En attendant, ce fils d’un Congolais modèle est riche et intouchable. Exemple type de la réussite dans ce pays où la justice sociale s’éloigne. Le rêve, ici, est de vite accéder au pouvoir, s’enrichir et ne plus retomber dans les travers. L’appel du député Munubo risque de ne pas peut-être suffire. Car, en réalité, le Pouvoir contrôle le parlement. Beaucoup d’officiels congolais sont parfois appelés à s’expliquer, mais ressortent de l’hémicycle torse bombée et intouchable.

15 comments
    1. Ce qui n’arrivera pas car Kalev Mutond travaille directement pour Zoe et ses frangins Jo et Jaynet. Pauvre Bambi Luzolo qui ne fait que tourner ses pouces dans son bureau… Est-ce en attendant quelques pots de vins en consolation…?

  1. Ces criminels savent comment voler impunement sous la kleptocratie en place depuis 16 ans. Ils sont devenus maitres en « Art de Graissage des Pattes ».

    Ils commencent d’abord par « remercier » et danser a la gloire de leur chef de Mafia de Kingakati, « a qui il a plu de les nommer » (….sans merite) a ces fonctions.

    Ensuite, ils se tapent la protection de la machine PPRD-MP en y corrompant ses « dignitaires » – dont les Minaku et Mova, mais aussi les Kalev Mutond et Flory Numbi. Et voila, ils peuvent alors voler et s’enrichir !

  2. De quelle assemblée nationale parle-t-on? Celle composée d »anciens ministres, n’ayant pas réalisé grand chose pour la population, ainsi que leurs suppléants(épouses, fils et autres parents)? Pardon botika biso.

    @mr le journaliste écrivez le français correctement svp.

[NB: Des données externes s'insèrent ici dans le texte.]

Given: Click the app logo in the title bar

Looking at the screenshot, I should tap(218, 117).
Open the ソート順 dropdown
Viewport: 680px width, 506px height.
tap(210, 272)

Sinon politico.cd eko koma lokola ba oyo wana….

  3. Vous – vous permettez de juger vos propres frères et quand est-que aurez vous le temps de juger les rwandais telque le kabiste ,le Zoé et tout consort qui sont entrain de tué le peuple congolais comme les animaux ah Congo mawa !

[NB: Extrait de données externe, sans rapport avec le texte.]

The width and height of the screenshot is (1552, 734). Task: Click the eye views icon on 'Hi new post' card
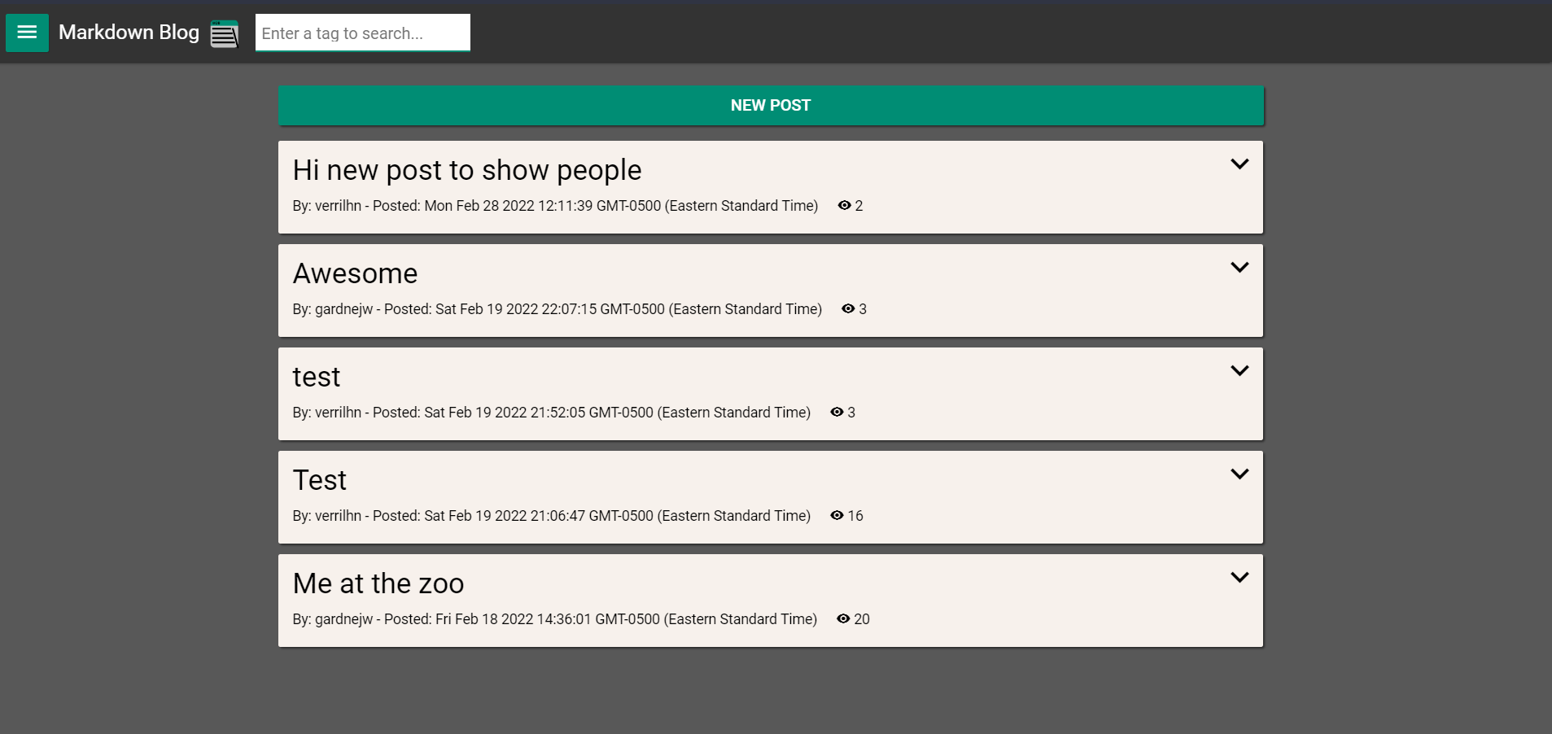(x=844, y=206)
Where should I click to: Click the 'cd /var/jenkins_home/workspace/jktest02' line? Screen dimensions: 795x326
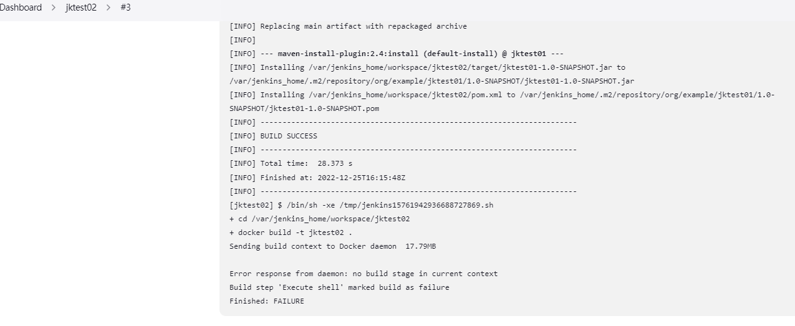(319, 219)
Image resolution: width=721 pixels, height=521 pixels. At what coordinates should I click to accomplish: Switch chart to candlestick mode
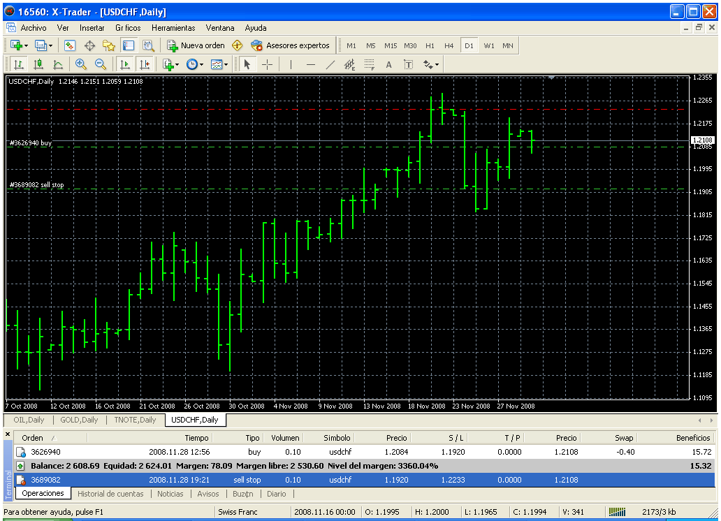click(x=38, y=64)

  4. Deuxième article sur BAMAROS, j’ai l’impression que vous avez un problème avec le Monsieur, d’accord il a détourné mais il n’est le seul dans ce système et encore il faut prouver que tous biens lui appartient de manière frauduleuse.

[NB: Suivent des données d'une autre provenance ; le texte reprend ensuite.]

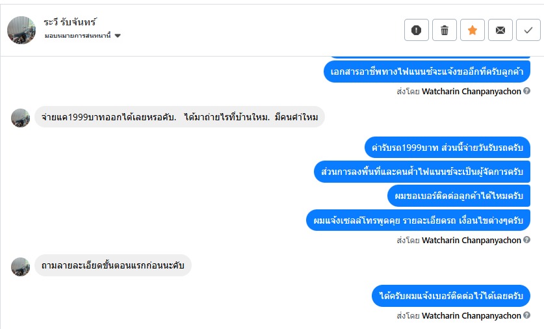
Task: Select the ผมขอเบอร์ติดต่อลูกค้าได้ไหมครับ message bubble
Action: (458, 196)
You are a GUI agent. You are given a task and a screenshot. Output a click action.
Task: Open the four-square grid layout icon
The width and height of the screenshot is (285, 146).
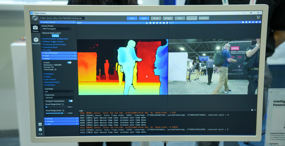40,124
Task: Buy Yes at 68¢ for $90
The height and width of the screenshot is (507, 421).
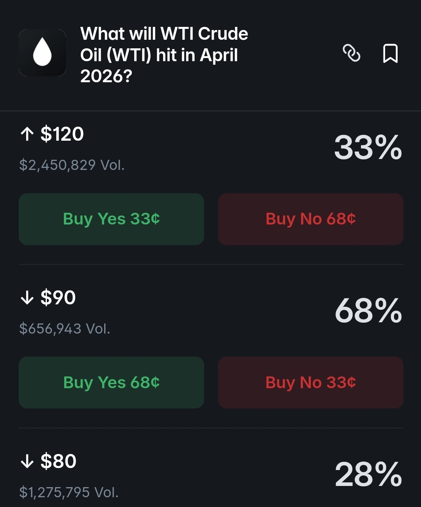Action: [111, 383]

  5. Ce type travaille pour le compte de son patron qui est le président Kabila et les autres autour de lui. L’objectif est de piller ce pays, un jour il aura à répondre devant la justice de ce meme pays qu’il est entré de piller

  6. qui s’assemble se ressembler comme dit l’adage qui va arrêter qui dans ces histoires depuis la tête c’est une association politico mafieuse qui est en train de tamiser le Congo dans pitié. Peuple congolais ne leurs pardonner jamais car ils savent très bien ce qu’ils font

  7. Je félicite l’honorable Juvenalors Munubo pour sa prise de position contre l’impunité dont bénéficient certains cadres.
    Idem pour ses propositions. Seulement, l’honorable Munubo oublie une chose :la complaisance des députés envers les cadres coupables de détournement – tous membres du PPRD et alliés – date des années où Vital Kamerhe, alors président de l’assemblée nationale, répétait en séances plénières : « Nous devons protéger notre majorité « .
    Depuis lors, la recommandation a été retenue. En dépit de la sincérité du député Munich, Minaku ou tout autre PPRD veillera à perpétuer l’impunité.

  8. Cet article vient discrediter notre site politico.cd pcq :
    1. Ecrit sur un meme individu pour la 2eme fois.
    2. Lui reproche simplement de disposer de 12 maisons avec copies des certificats pcq une liste peut etre confectionne par tout le monde sans etre vraie (pas de professionnalisme).
    3. Il devrait nous enumerer les travaux precis non executes pcq le site de Foner consulte par nous les cite par province et par montant.
    4. L article va jusqu a injurier ses parents de caporal et pauvre comme si tout le monde doit avoir des parents ministres ou riches.
    5. Posseder une ou des maisons n est pas un peche. Meme ceux qui ont un salaire de US 2.000 ont une ou deux maisons, avec discipline.
    6. Reconstituer les biens d un congolais avec seulement son salaire n est pas intelligent. Sinon, les fonctionnaires ou domestiques gagnant US 50 seraient deja morts. Chacun cherche des revenus paralleles pour vivre, survivre et multiplier ses avoirs. Meme les ministres au Congo ont du parallele.